** EXERCISE TASK **
Render the lines of the listing from the line containing "Task: Show previous feature in popup" through the line containing "Action: point(707,58)", inclusive, as a JSON list of strings with one string per line and blank lines omitted.

** MATERIAL FOR THIS TASK **
*****
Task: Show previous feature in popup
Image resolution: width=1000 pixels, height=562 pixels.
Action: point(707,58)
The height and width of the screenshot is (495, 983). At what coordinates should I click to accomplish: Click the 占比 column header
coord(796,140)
*****
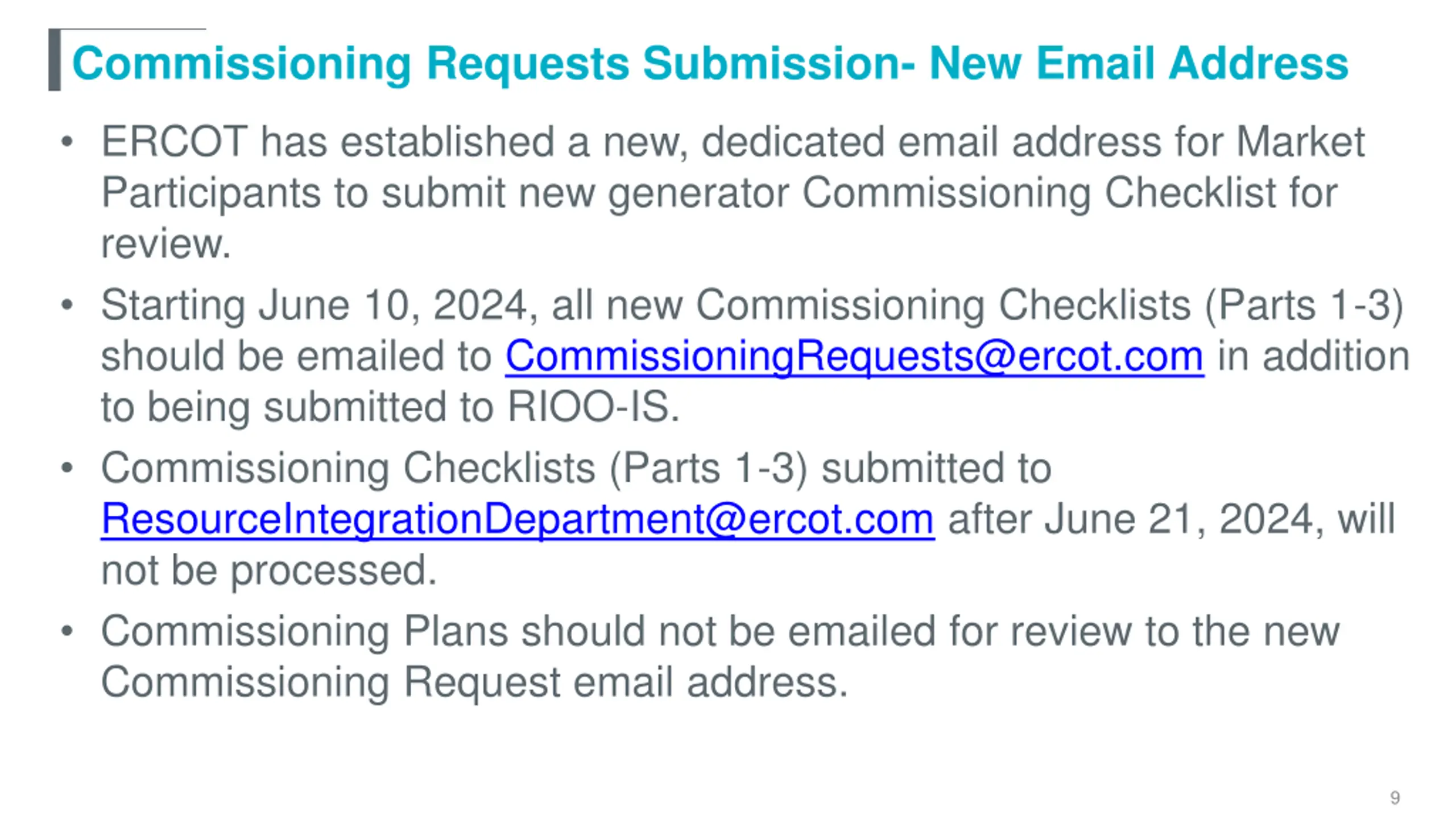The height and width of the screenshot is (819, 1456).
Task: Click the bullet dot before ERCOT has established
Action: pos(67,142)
*****
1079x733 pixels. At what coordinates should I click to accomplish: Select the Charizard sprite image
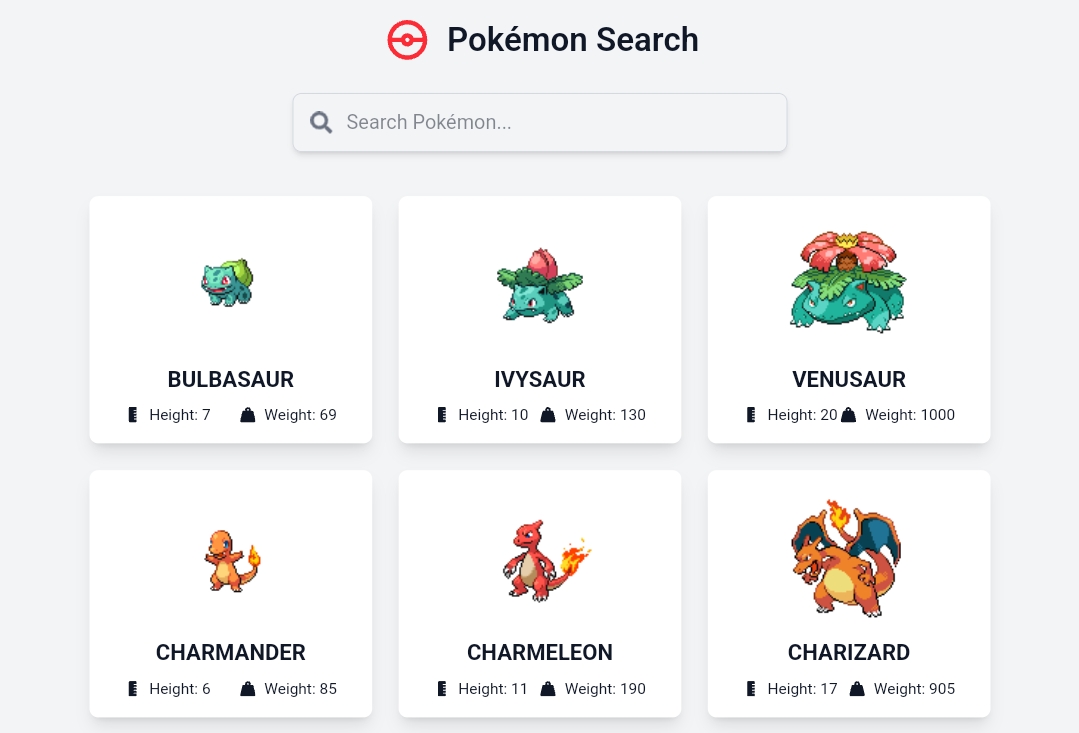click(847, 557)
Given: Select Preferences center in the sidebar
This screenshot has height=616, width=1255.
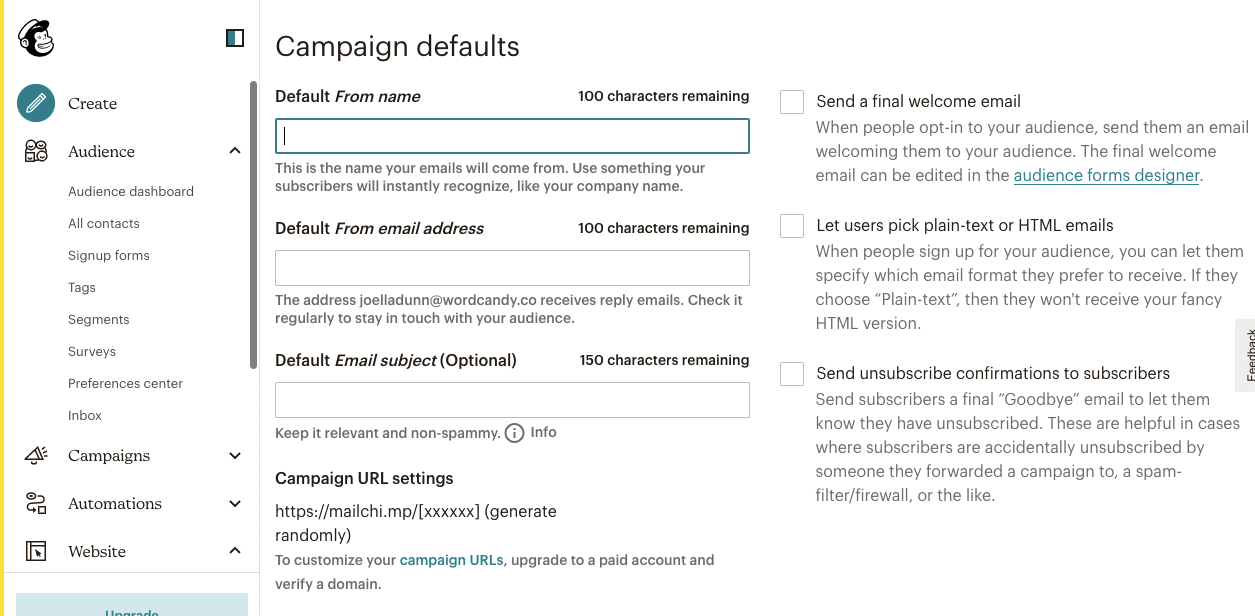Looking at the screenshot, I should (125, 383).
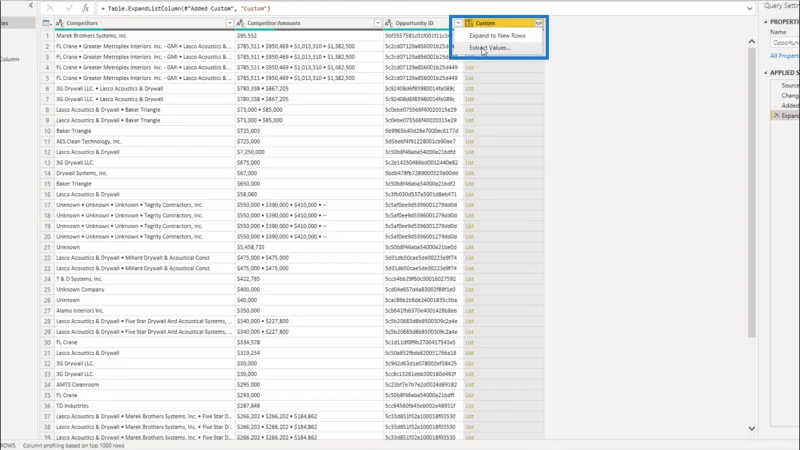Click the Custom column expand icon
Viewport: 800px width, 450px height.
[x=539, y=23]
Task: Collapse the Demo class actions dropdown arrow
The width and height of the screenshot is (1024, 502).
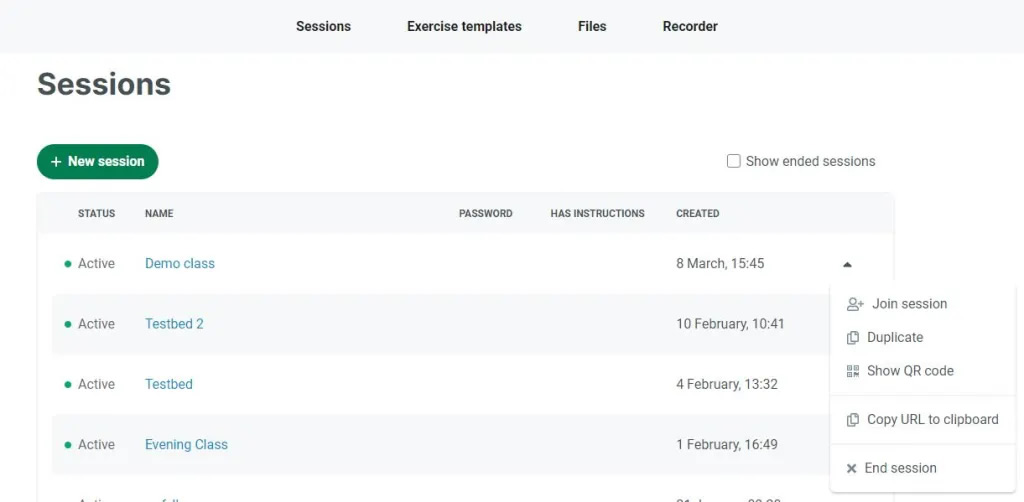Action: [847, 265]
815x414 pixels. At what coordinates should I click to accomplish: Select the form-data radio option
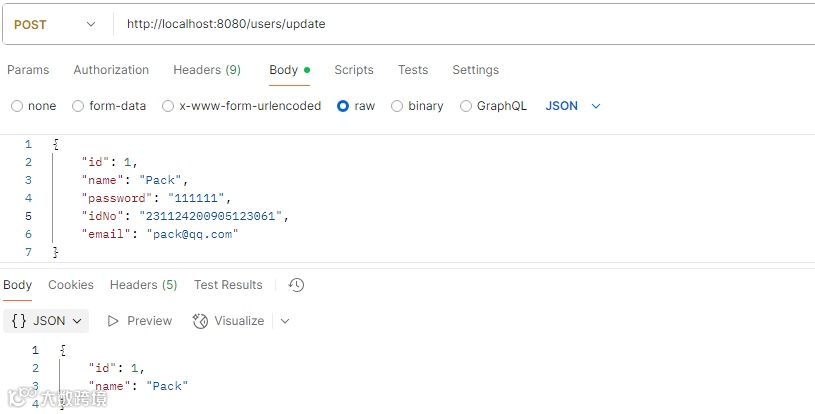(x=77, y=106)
*****
** SOLUTION FOR THIS PROBLEM **
[
  "Task: Show previous feature in popup",
  "Image resolution: width=1000 pixels, height=562 pixels.",
  "Action: point(707,58)"
]